### [Work request]
Copy every entry. Do not alter a single word.

### [Recorded data]
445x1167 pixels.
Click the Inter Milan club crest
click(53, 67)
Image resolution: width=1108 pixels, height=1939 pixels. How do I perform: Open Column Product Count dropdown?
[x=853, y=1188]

### [Task answer]
445x1167 pixels.
Click the Inter Milan club crest
click(53, 67)
Image resolution: width=1108 pixels, height=1939 pixels. How do I perform: Open Column Product Count dropdown?
[x=853, y=1188]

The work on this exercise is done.